• **What you will do**: All entries below must be given again word for word.

• **Information supplied**:
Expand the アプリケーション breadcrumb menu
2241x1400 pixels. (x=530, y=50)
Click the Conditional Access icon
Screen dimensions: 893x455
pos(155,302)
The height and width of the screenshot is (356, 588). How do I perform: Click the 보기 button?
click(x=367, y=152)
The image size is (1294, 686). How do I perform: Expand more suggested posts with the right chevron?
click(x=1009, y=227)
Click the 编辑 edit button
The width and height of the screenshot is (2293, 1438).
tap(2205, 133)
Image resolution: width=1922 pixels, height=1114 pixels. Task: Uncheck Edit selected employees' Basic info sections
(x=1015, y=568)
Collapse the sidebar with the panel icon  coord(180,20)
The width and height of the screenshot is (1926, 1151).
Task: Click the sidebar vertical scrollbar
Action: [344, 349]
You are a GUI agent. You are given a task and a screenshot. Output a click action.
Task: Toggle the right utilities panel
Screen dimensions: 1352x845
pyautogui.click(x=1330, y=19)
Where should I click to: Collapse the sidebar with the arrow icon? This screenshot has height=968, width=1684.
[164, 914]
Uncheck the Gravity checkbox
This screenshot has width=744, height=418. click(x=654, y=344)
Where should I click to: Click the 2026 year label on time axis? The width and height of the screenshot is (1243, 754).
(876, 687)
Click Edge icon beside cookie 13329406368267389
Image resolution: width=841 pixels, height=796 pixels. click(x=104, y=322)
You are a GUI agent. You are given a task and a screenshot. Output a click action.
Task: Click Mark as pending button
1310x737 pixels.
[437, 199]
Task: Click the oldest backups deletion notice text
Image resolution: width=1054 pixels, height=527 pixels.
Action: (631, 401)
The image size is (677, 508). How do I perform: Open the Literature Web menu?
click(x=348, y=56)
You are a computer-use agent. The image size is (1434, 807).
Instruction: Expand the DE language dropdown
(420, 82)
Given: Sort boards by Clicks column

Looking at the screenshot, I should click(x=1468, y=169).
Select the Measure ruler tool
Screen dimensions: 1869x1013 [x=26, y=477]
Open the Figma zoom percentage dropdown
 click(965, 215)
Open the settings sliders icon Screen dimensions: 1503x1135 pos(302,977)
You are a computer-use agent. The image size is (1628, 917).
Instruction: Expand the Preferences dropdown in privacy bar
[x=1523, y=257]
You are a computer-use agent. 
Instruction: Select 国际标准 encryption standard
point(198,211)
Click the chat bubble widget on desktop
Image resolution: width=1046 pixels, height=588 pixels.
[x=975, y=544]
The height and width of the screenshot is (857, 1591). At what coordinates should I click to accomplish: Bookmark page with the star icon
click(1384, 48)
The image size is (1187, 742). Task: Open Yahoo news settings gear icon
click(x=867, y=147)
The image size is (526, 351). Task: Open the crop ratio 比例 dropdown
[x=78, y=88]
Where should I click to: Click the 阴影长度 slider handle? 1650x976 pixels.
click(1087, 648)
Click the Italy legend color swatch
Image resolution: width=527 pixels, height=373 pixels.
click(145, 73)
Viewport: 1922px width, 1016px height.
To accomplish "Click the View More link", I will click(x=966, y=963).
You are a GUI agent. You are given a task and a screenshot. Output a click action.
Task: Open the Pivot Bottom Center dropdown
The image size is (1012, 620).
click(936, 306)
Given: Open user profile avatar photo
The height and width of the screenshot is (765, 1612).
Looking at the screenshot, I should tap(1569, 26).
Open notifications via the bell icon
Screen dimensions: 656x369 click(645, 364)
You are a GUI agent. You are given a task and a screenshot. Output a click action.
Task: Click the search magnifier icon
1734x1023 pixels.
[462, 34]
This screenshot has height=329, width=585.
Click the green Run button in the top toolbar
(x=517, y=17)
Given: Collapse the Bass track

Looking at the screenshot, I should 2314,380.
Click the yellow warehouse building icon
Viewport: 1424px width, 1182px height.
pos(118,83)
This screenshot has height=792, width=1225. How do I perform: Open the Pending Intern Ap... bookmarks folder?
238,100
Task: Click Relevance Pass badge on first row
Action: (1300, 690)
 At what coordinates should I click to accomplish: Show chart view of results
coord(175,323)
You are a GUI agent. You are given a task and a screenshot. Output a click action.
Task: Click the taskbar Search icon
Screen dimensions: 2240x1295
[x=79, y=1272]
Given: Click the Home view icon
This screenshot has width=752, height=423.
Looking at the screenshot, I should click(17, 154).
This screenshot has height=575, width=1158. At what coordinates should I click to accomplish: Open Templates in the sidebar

• **Result**:
Expand the アプリケーション breadcrumb menu
2241x1400 pixels. (x=530, y=50)
Click the Conditional Access icon
Screen dimensions: 893x455
pos(155,302)
The height and width of the screenshot is (356, 588). How do I perform: Click the 보기 button?
click(x=367, y=152)
The image size is (1294, 686). How do I perform: Expand more suggested posts with the right chevron?
click(x=1009, y=227)
Click the 编辑 edit button
The width and height of the screenshot is (2293, 1438).
tap(2205, 133)
Image resolution: width=1922 pixels, height=1114 pixels. Task: Uncheck Edit selected employees' Basic info sections
(x=1015, y=568)
Collapse the sidebar with the panel icon  coord(180,20)
The width and height of the screenshot is (1926, 1151).
Task: Click the sidebar vertical scrollbar
Action: [344, 349]
You are a GUI agent. You are given a task and a screenshot. Output a click action.
Task: Toggle the right utilities panel
Screen dimensions: 1352x845
pyautogui.click(x=1330, y=19)
Where should I click to: Collapse the sidebar with the arrow icon? This screenshot has height=968, width=1684.
[164, 914]
Uncheck the Gravity checkbox
This screenshot has width=744, height=418. click(x=654, y=344)
Where should I click to: Click the 2026 year label on time axis? The width and height of the screenshot is (1243, 754).
(876, 687)
Click Edge icon beside cookie 13329406368267389
Image resolution: width=841 pixels, height=796 pixels. click(x=104, y=322)
You are a GUI agent. You are given a task and a screenshot. Output a click action.
Task: Click Mark as pending button
1310x737 pixels.
[437, 199]
Task: Click the oldest backups deletion notice text
Image resolution: width=1054 pixels, height=527 pixels.
Action: (631, 401)
The image size is (677, 508). How do I perform: Open the Literature Web menu?
click(x=348, y=56)
You are a computer-use agent. The image size is (1434, 807).
Instruction: Expand the DE language dropdown
(420, 82)
Given: Sort boards by Clicks column

Looking at the screenshot, I should click(x=1468, y=169).
Select the Measure ruler tool
Screen dimensions: 1869x1013 [x=26, y=477]
Open the Figma zoom percentage dropdown
 click(965, 215)
Open the settings sliders icon Screen dimensions: 1503x1135 pos(302,977)
You are a computer-use agent. The image size is (1628, 917).
Instruction: Expand the Preferences dropdown in privacy bar
[x=1523, y=257]
You are a computer-use agent. 
Instruction: Select 国际标准 encryption standard
point(198,211)
Click the chat bubble widget on desktop
Image resolution: width=1046 pixels, height=588 pixels.
[x=975, y=544]
The height and width of the screenshot is (857, 1591). At what coordinates should I click to accomplish: Bookmark page with the star icon
click(1384, 48)
The image size is (1187, 742). Task: Open Yahoo news settings gear icon
click(x=867, y=147)
The image size is (526, 351). Task: Open the crop ratio 比例 dropdown
[x=78, y=88]
Where should I click to: Click the 阴影长度 slider handle? 1650x976 pixels.
click(1087, 648)
Click the Italy legend color swatch
Image resolution: width=527 pixels, height=373 pixels.
click(145, 73)
Viewport: 1922px width, 1016px height.
To accomplish "Click the View More link", I will click(x=966, y=963).
You are a GUI agent. You are given a task and a screenshot. Output a click action.
Task: Open the Pivot Bottom Center dropdown
The image size is (1012, 620).
click(936, 306)
Given: Open user profile avatar photo
The height and width of the screenshot is (765, 1612).
Looking at the screenshot, I should tap(1569, 26).
Open notifications via the bell icon
Screen dimensions: 656x369 click(645, 364)
You are a GUI agent. You are given a task and a screenshot. Output a click action.
Task: Click the search magnifier icon
1734x1023 pixels.
[462, 34]
This screenshot has height=329, width=585.
Click the green Run button in the top toolbar
(x=517, y=17)
Given: Collapse the Bass track

Looking at the screenshot, I should 2314,380.
Click the yellow warehouse building icon
Viewport: 1424px width, 1182px height.
pos(118,83)
This screenshot has height=792, width=1225. How do I perform: Open the Pending Intern Ap... bookmarks folder?
238,100
Task: Click Relevance Pass badge on first row
Action: (1300, 690)
 At what coordinates should I click to accomplish: Show chart view of results
coord(175,323)
You are a GUI agent. You are given a task and a screenshot. Output a click action.
Task: Click the taskbar Search icon
Screen dimensions: 2240x1295
[x=79, y=1272]
Given: Click the Home view icon
This screenshot has width=752, height=423.
Looking at the screenshot, I should click(17, 154).
This screenshot has height=575, width=1158. At what coordinates should I click to accomplish: Open Templates in the sidebar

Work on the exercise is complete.